Berdasarkan Permenag No. 1/2018, keterlibatan masyarakat dilakukan dalam beberapa tahapan,
di antaranya:
Pada tahapan persiapan, masyarakat akan terlibat secara pasif dengan dilakukannya
pemberitaan mengenai informasi penyusunan RTRW, di antaranya dengan dilakukannya
pertemuan terbuka dengan masyarakat/kelompok masyarakat;
Pada tahapan pengumpulan data dan informasi, masyarakat dan pelaku usaha akan
diperkenankan untuk memberikan aspirasinya melalui angket, forum diskusi public,
wawancara, kotak aduan, dan metode lainnya.
Pada tahapan pengumpulan data dan informasi, masyarakat juga akan terlibat secara aktif
dalam bentuk:
o permintaan data dan informasi perorangan dan/atau kewilayahan yang
diketahui/dimiliki oleh masyarakat;
o permintaan masukan, aspirasi dan opini awal usulan rencana penataan ruang; dan
o penjaringan informasi terkait potensi dan masalah penataan ruang.
Pada tahapan penyusunan konsep RTRW, masyarakat akan terlibat secara aktif dalam dialog
yang dilakukan pada konsultasi publik, workshop, dan focus group discussion.
Pada tahapan penyusunan dan pembahasan rancangan peraturan daerah, dimana masyarakat
dapat mengajukan usulan, keberatan dan sanggahan terhadap naskah rancangan peraturan
daerah.
Rencana struktur ruang meliputi (i) sistem perkotaan untuk wilayah provinsi atau kabupaten dan
sistem pusat pelayanan untuk wilayah kota, dan (ii) sistem jaringan prasarana wilayah daerah
provinsi, daerah kabupaten atau kota.

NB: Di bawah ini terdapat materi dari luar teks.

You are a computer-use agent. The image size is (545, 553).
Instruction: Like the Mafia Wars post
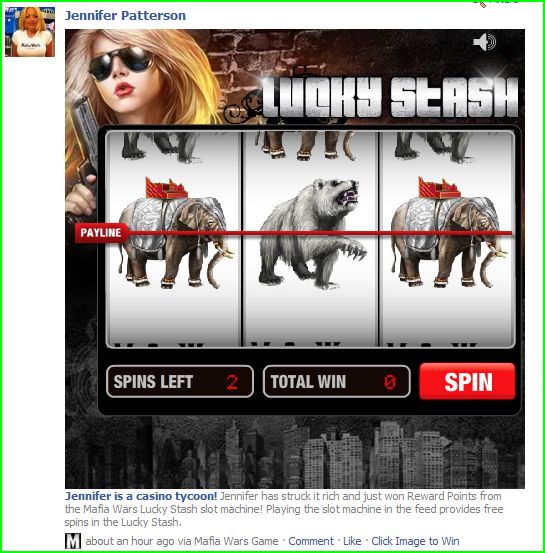(352, 541)
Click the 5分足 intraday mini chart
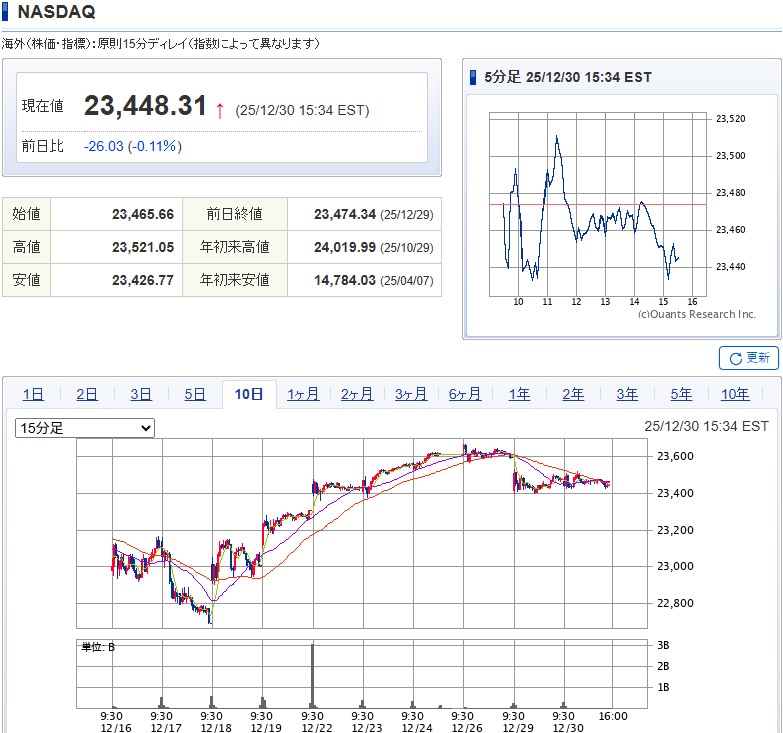Image resolution: width=783 pixels, height=733 pixels. pos(598,204)
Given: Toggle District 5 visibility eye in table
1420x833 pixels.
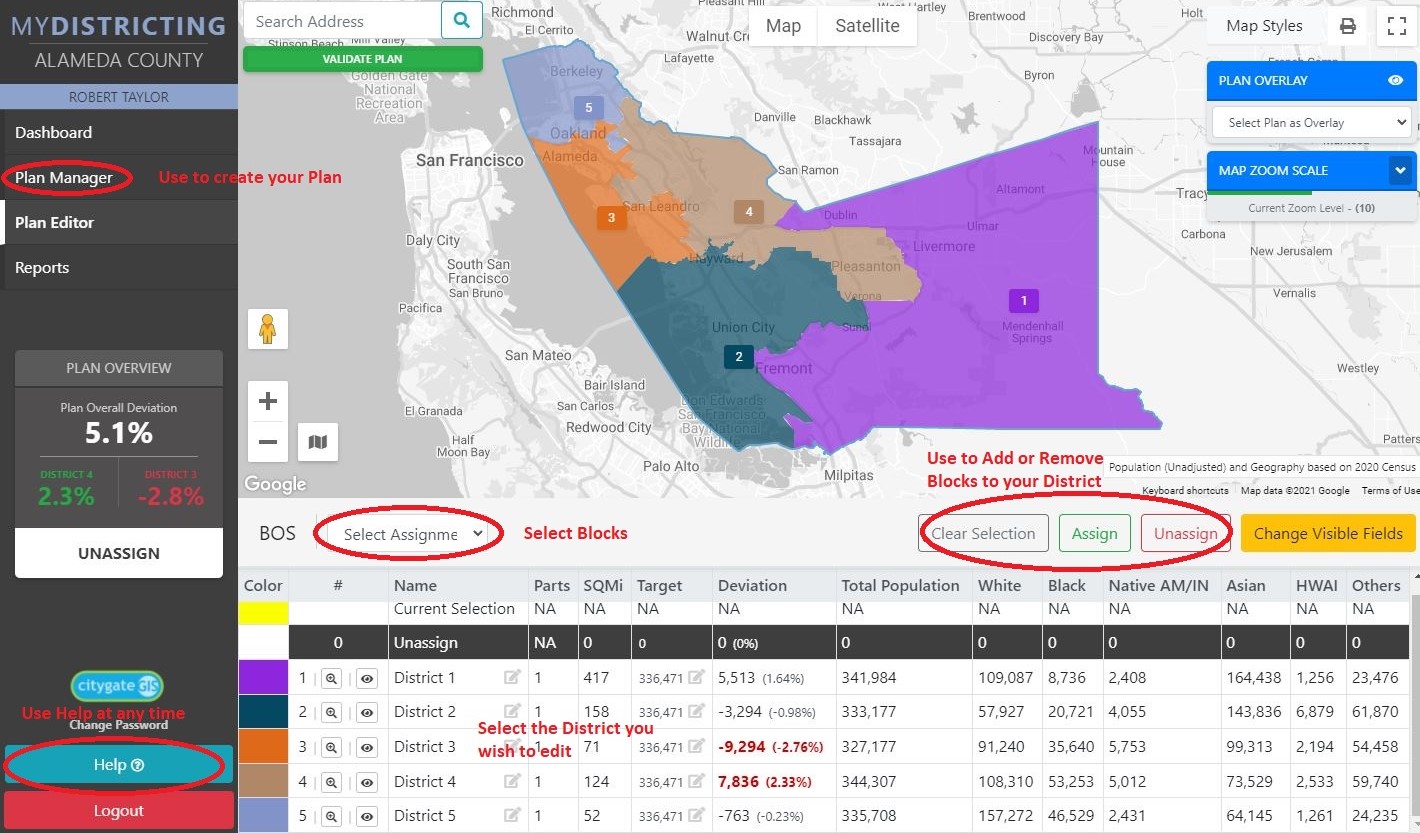Looking at the screenshot, I should tap(366, 816).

Rencana pola ruang meliputi (i) kawasan lindung; dan (ii)
kawasan budidaya.
Penetapan kawasan strategis merupakan penetapan bagian wilayah daerah provinsi, daerah
kabupaten atau kota yang penataan ruangnya diprioritaskan. Arahan pemanfaatan ruang
merupakan arahan pembangunan atau pengembangan wilayah daerah provinsi, daerah kabupaten
atau kota untuk mewujudkan struktur ruang dan pola ruang.

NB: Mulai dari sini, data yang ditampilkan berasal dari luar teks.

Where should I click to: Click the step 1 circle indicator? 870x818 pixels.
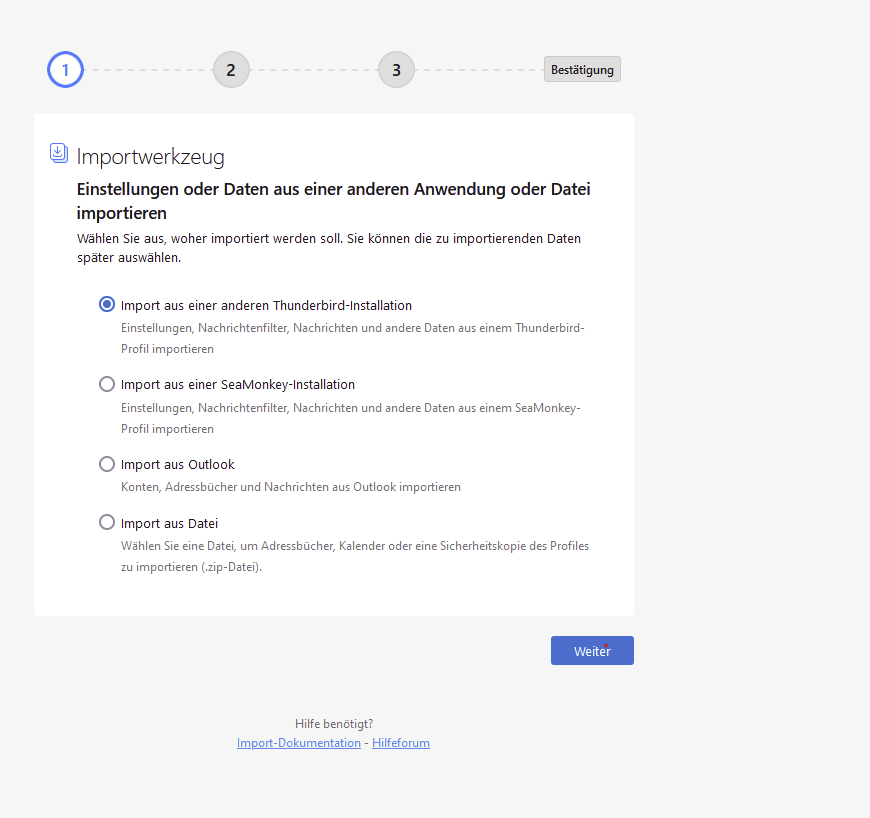coord(65,70)
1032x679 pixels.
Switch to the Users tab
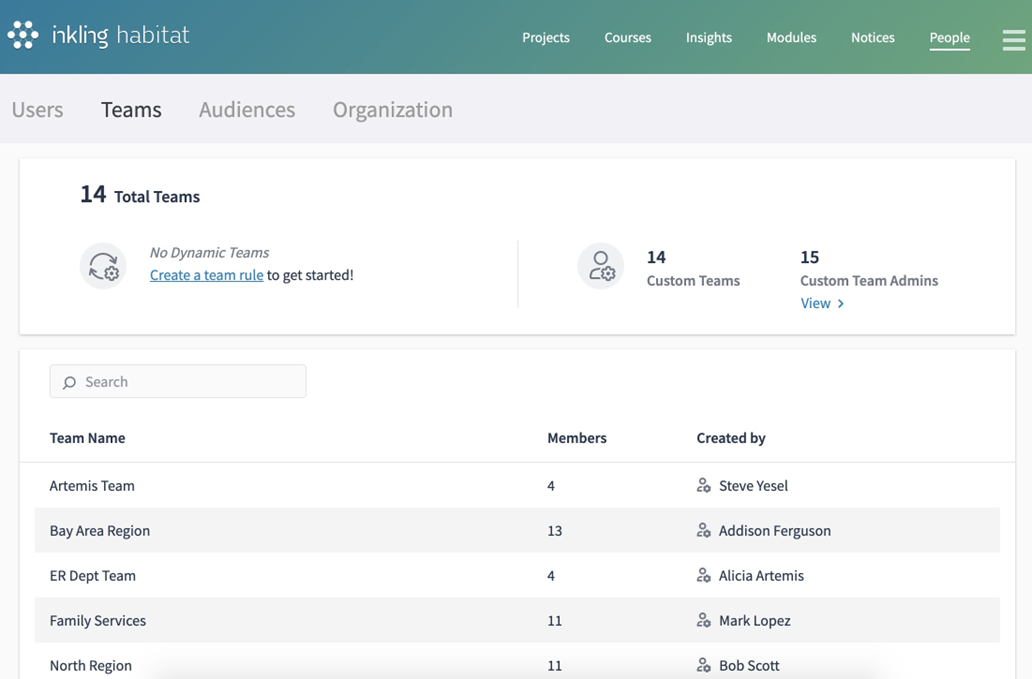click(x=37, y=110)
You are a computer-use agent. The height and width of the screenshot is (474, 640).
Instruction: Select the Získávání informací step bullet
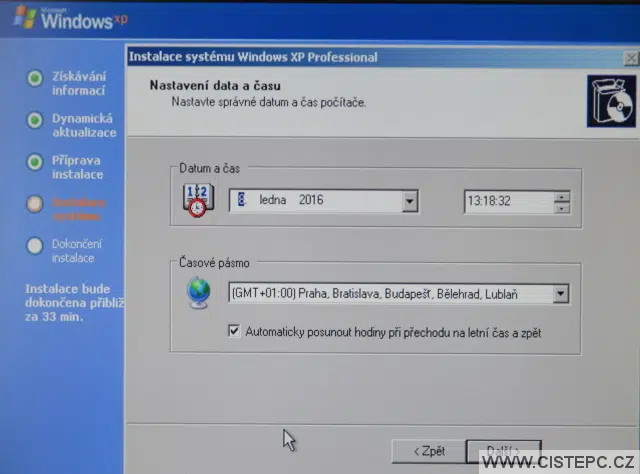pos(35,78)
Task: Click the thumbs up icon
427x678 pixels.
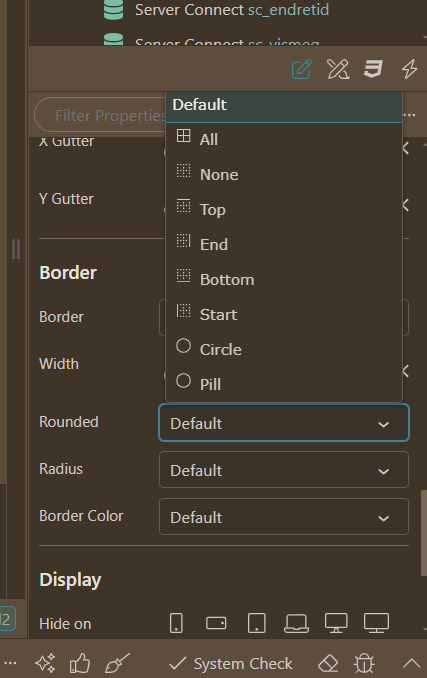Action: [x=80, y=663]
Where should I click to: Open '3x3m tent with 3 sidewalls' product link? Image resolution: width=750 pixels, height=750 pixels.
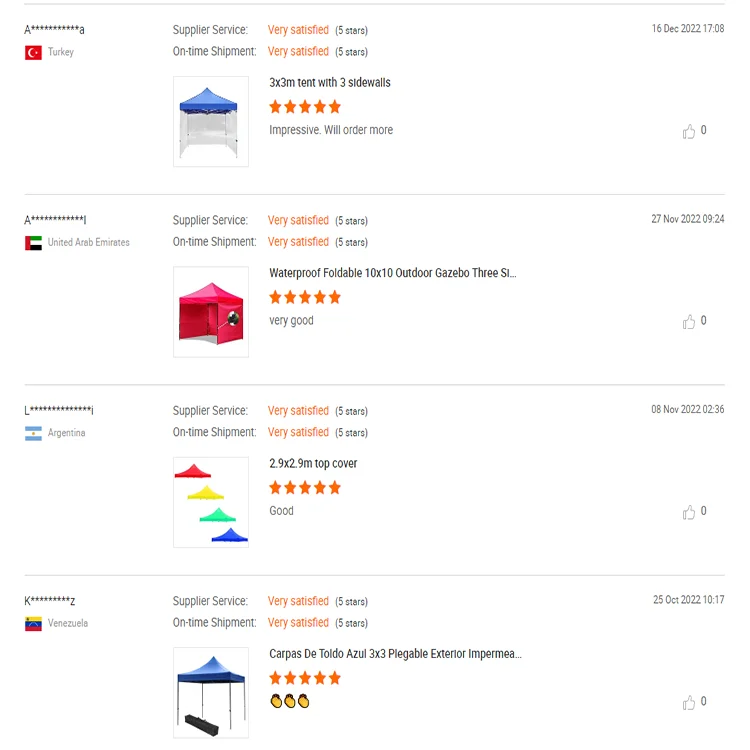click(x=330, y=82)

indikasi arahan peraturan zonasi untuk wilayah daerah provinsi dan ketentuan umum peraturan
zonasi untuk wilayah daerah kabupaten atau kota;
arahan perizinan untuk wilayah daerah provinsi dan ketentuan perizinan untuk wilayah daerah
kabupaten atau kota;
arahan insentif dan disinsentif untuk wilayah daerah provinsi dan ketentuan insentif dan
disinsentif untuk wilayah daerah kabupaten atau kota; dan
arahan sanksi untuk wilayah daerah provinsi, daerah kabupaten atau kota.